Exercise: The first line of the entries below, the line containing "Select the Plain Weave value", and every line between them should be repeated exactly, and nothing else.

Saved data entries:
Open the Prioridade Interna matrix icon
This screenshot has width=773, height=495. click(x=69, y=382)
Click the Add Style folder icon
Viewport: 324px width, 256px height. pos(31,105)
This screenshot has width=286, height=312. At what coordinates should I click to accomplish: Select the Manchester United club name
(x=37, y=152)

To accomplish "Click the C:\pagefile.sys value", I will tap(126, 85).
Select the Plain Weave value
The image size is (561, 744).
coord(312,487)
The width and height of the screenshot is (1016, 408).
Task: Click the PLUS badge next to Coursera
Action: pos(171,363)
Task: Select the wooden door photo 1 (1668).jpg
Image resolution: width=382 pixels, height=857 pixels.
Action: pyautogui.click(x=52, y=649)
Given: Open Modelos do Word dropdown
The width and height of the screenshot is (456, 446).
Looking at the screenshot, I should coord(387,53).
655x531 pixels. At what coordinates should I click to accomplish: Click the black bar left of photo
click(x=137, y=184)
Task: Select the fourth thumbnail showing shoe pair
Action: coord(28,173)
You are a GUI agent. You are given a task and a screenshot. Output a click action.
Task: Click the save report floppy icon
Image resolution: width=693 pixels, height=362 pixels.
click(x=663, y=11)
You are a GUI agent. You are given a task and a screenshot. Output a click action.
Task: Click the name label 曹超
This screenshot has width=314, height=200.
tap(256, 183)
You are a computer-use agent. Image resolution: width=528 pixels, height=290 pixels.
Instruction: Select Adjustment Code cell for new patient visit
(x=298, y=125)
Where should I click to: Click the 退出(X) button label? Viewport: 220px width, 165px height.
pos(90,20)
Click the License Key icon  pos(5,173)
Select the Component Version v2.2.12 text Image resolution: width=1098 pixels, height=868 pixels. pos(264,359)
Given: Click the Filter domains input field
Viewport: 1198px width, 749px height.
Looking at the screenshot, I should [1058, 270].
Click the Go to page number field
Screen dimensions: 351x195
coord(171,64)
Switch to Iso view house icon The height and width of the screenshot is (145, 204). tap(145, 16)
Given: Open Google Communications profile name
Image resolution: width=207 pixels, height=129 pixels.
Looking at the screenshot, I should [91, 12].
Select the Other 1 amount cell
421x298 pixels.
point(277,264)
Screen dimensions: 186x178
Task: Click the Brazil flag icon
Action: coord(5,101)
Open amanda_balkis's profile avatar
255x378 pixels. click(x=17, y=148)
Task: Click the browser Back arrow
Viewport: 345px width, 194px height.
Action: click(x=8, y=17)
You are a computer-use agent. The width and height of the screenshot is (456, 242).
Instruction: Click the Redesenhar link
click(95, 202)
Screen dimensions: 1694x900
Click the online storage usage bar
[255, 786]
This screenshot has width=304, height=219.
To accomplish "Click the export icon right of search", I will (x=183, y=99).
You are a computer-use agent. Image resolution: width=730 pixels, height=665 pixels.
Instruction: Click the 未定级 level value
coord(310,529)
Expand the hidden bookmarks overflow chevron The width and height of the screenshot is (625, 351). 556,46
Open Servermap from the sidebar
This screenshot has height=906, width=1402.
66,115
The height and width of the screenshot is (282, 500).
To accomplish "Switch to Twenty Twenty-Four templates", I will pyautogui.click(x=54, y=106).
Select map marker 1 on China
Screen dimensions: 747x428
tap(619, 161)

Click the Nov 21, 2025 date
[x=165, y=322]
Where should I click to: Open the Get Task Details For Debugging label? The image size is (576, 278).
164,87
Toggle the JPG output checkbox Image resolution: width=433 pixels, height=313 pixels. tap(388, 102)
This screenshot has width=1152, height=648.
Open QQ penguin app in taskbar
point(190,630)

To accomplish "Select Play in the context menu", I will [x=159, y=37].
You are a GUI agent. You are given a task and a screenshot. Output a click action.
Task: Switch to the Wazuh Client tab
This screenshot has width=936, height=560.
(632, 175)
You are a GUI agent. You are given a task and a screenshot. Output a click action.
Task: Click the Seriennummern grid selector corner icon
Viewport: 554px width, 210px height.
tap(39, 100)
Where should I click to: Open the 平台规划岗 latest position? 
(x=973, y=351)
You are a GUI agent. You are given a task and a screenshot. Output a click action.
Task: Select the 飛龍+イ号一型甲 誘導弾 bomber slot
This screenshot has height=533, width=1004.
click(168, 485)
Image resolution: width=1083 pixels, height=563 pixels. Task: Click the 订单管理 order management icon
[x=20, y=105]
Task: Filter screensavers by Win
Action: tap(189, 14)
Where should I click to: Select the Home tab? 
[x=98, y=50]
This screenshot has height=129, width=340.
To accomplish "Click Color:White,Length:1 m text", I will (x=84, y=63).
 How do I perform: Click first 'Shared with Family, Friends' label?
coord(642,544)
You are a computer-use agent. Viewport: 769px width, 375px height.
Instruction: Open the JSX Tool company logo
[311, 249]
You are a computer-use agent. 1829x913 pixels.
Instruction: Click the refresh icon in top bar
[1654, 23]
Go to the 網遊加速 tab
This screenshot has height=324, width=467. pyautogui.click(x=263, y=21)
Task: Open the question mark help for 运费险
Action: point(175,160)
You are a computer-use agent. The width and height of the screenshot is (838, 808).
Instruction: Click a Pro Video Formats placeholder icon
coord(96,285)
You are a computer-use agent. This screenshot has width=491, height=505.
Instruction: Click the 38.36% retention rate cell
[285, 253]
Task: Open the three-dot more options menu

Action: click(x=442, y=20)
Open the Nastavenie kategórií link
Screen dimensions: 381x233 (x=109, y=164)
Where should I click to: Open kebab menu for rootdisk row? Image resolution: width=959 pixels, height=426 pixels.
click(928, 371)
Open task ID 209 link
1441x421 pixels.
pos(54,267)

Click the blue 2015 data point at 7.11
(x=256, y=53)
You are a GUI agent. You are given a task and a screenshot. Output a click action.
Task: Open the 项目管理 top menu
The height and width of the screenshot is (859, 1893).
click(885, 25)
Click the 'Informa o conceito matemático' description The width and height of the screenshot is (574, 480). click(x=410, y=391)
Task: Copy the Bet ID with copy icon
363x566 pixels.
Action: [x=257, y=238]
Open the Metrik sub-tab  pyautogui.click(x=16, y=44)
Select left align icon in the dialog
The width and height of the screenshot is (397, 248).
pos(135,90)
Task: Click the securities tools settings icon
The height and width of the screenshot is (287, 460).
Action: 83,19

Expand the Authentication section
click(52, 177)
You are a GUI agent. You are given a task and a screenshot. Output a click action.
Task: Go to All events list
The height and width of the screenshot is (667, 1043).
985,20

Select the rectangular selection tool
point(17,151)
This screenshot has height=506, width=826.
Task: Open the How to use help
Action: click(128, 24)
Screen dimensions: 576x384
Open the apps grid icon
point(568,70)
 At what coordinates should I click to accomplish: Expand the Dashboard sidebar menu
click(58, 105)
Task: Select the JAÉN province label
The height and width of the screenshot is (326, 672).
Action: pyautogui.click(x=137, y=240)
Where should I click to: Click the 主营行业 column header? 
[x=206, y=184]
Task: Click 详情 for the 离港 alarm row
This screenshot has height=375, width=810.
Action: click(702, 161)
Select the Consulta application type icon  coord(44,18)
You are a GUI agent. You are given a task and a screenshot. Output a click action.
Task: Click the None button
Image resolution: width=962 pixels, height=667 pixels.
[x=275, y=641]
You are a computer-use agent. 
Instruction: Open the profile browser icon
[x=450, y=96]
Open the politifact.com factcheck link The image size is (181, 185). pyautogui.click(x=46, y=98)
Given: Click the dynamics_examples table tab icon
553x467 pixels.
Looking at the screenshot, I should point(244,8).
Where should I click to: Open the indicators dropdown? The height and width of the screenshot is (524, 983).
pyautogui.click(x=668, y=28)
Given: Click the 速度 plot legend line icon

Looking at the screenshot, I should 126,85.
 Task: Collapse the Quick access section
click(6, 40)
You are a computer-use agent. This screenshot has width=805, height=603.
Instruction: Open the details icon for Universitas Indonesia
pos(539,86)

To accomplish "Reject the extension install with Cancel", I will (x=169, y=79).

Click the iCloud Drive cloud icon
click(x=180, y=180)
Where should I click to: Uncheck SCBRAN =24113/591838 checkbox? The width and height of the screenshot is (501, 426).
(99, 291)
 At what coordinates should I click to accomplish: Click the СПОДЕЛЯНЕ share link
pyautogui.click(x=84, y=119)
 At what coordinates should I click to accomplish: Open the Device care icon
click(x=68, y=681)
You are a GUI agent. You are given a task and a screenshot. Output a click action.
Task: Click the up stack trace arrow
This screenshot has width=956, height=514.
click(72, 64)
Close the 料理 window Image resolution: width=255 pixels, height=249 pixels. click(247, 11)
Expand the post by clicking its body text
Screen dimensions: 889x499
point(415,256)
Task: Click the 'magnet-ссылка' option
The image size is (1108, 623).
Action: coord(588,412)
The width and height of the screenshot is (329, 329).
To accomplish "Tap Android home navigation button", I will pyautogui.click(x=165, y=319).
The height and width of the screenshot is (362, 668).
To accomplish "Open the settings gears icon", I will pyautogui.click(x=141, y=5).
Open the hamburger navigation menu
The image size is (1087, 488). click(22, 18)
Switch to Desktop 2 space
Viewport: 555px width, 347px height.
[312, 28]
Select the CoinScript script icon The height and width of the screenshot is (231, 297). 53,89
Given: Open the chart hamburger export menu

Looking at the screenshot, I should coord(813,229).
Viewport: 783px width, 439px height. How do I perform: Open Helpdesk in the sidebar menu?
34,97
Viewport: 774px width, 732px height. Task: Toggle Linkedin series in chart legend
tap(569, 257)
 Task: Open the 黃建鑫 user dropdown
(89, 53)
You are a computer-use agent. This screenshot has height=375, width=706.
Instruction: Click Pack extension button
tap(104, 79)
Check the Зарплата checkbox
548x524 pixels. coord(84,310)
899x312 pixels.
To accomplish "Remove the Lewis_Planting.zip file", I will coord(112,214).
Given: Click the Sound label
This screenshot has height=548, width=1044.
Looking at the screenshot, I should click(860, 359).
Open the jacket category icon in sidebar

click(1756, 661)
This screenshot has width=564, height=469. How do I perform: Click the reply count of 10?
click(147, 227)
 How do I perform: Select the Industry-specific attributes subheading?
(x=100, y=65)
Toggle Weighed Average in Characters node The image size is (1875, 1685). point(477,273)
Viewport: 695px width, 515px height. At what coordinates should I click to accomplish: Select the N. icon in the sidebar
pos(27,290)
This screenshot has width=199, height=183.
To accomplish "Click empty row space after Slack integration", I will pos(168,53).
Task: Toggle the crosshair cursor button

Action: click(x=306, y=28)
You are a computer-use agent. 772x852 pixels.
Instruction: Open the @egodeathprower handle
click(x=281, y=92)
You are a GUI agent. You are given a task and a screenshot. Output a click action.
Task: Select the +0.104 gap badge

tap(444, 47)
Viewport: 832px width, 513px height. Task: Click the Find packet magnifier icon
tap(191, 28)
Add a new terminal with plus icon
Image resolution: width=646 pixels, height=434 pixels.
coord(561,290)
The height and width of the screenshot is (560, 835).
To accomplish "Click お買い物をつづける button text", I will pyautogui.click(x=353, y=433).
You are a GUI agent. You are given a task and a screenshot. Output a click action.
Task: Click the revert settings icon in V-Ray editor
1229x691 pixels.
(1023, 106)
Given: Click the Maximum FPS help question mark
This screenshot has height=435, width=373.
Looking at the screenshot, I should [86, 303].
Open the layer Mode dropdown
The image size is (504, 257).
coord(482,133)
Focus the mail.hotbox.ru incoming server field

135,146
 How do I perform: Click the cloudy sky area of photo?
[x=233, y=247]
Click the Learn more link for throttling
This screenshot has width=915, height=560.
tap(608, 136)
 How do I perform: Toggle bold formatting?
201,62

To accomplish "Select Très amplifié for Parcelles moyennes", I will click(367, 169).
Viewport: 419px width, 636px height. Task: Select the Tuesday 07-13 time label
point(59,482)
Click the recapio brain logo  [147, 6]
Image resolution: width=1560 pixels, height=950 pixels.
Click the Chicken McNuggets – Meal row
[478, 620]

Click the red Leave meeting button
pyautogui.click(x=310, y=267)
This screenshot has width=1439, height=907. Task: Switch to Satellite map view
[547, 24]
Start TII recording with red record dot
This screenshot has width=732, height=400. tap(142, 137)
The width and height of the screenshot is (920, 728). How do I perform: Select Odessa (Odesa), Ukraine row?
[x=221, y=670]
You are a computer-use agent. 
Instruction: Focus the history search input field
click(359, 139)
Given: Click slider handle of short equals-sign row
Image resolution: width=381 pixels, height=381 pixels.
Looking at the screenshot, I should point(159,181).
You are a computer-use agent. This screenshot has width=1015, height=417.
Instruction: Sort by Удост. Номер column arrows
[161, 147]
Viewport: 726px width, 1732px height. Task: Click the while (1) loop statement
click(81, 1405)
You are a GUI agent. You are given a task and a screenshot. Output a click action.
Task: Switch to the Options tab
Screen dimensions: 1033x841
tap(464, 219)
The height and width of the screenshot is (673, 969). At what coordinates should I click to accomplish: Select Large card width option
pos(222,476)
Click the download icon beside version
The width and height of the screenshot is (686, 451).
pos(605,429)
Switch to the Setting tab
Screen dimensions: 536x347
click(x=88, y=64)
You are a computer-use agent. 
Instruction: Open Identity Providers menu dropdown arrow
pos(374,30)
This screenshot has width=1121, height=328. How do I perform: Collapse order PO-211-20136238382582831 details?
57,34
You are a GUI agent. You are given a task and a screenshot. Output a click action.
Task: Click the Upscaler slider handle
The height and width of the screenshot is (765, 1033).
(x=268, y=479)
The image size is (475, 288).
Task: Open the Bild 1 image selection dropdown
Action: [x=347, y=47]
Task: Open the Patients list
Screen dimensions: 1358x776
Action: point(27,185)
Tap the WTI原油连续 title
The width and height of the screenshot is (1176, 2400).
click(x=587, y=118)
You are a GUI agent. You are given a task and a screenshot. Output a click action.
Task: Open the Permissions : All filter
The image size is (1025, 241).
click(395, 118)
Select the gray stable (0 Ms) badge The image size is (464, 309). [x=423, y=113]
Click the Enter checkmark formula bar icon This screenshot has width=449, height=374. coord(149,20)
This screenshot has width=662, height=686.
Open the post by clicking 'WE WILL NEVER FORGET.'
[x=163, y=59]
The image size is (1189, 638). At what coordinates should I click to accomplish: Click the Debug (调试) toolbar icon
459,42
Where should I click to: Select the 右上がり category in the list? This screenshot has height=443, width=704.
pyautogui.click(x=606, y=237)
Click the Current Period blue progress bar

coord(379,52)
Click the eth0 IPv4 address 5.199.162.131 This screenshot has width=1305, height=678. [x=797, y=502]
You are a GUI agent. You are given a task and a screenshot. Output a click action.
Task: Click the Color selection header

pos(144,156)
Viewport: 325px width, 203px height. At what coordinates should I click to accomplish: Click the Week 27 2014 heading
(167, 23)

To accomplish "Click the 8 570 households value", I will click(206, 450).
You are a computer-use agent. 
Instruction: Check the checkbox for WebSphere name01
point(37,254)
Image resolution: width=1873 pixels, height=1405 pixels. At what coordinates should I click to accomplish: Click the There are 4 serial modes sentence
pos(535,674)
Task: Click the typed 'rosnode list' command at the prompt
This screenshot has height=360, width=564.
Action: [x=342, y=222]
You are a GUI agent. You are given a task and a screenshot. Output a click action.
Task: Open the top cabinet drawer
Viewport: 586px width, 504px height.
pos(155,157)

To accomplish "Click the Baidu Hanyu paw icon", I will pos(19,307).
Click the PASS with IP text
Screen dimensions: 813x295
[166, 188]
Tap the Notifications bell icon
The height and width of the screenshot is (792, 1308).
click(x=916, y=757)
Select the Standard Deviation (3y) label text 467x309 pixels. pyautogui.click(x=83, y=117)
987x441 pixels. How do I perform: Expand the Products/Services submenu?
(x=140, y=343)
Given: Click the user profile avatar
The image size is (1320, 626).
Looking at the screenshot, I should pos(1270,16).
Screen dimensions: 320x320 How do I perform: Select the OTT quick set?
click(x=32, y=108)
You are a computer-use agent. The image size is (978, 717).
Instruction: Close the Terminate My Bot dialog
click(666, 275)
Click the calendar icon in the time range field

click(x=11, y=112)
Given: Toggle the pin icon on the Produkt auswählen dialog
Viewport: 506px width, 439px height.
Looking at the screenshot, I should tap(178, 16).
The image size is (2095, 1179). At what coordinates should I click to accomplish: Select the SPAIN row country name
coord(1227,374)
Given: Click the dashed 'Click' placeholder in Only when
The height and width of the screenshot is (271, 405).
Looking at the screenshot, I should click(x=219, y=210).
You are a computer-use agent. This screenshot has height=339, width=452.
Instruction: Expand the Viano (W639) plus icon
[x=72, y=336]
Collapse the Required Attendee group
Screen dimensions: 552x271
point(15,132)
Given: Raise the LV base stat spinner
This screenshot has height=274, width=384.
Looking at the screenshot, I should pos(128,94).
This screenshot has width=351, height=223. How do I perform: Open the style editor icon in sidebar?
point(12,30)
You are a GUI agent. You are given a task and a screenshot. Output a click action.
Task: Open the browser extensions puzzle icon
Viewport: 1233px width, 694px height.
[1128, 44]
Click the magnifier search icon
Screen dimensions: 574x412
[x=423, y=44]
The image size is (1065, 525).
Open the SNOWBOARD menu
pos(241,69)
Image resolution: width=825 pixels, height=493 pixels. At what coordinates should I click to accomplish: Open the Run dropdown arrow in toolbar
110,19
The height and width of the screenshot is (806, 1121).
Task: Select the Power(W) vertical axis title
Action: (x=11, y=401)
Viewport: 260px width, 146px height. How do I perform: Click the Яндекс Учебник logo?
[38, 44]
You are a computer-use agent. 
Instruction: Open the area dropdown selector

Written answer:
Open the Prioridade Interna matrix icon
This screenshot has width=773, height=495. click(x=69, y=382)
Click the Add Style folder icon
Viewport: 324px width, 256px height. pos(31,105)
This screenshot has width=286, height=312. At what coordinates should I click to accomplish: Select the Manchester United club name
(x=37, y=152)

To accomplish "Click the C:\pagefile.sys value", I will tap(126, 85).
Select the Plain Weave value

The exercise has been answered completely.